Reading passage start

Such voyeurism brought me into contact with the efficient market hypothesis (EMH) or efficient market theory. The idea behind EMH is (briefly) that no one person can possess more knowledge than an entire market. The information a market possesses equals the sum total of all information on which market transactions are based. The more sources from which a market (or any entity) gathers its knowledge the more it will know and the more efficiently it will be able to set the price of commodities. As such, because the market is the sum total of all transaction it will have better knowledge of what prices should be than any government, financial analyst or group of analysts.

This theory comes from a number of sources, including Friedrich von Hayek, Milton Friedman and Eugene Fama. Although there are differences between the ideas of these three thinkers, for brevity and clarity their ideas of market efficiency can be distilled into two separate ideas: a theory of pricing and a theory of efficiency.

Pricing theory: If a farmer wants to sell milk then he’s going to know more accurately than anybody else how much his product is worth. If a farmer wants to sell milk he will know what it’s worth by gauging how many people want to buy milk. If lots of people want milk, it’s worth more. If nobody wants milk, it’s worth little. How is anyone else (including a government) going to improve on that price knowledge? They can’t.

Efficiency theory: Someone who is spending his or her own money will be more prudent than a person who is spending someone else’s money. For example, a government raising taxes and spending those taxes will waste more money than people spending their own money. Why? Because who in the government really cares if they waste the tax revenue? It’s not their money, so they’re going to care less. This also holds for charities. The basic idea, to draw on the previous milk example, is that the most efficient transaction occurs between the buyer and the seller. Both want to get the best price: the buyer the cheapest price, the seller the highest price. If a third party intervenes, it’s only going to bring an inefficiency. If the government raises a milk tax and then buys my milk for me with that tax revenue, they’re not going to try to get the best price for the milk because it’s not their money being spent — it’s my money.

From these two ideas comes the idea that markets are the most efficient means of setting prices. The transactions between buyers and sellers are the most efficient means to set a price. Both will use their best available knowledge of demand and supply to try to get the best price. ‘The market’ is simply the sum total of all such transactions.

Reading passage end

Reproduce the portion of the passage on the efficient market hypothesis between "From these two" and "all such transactions.", inclusive. The material that comes after this passage has no connection to it.

Recorded information start

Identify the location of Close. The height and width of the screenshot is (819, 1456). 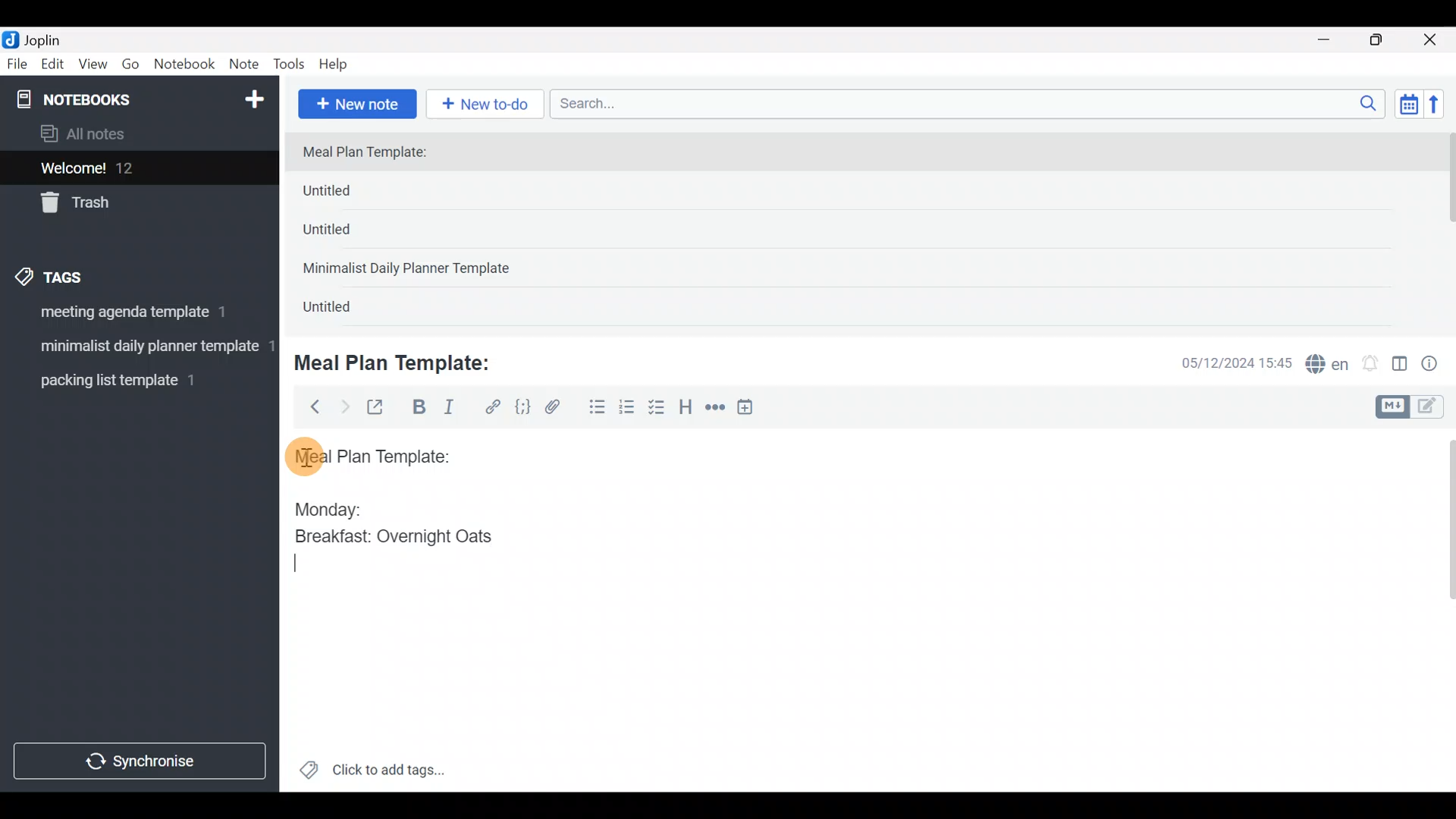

Recorded information end

- Solution for this task
From these two ideas comes the idea that markets are the most efficient means of setting prices. The transactions between buyers and sellers are the most efficient means to set a price. Both will use their best available knowledge of demand and supply to try to get the best price. ‘The market’ is simply the sum total of all such transactions.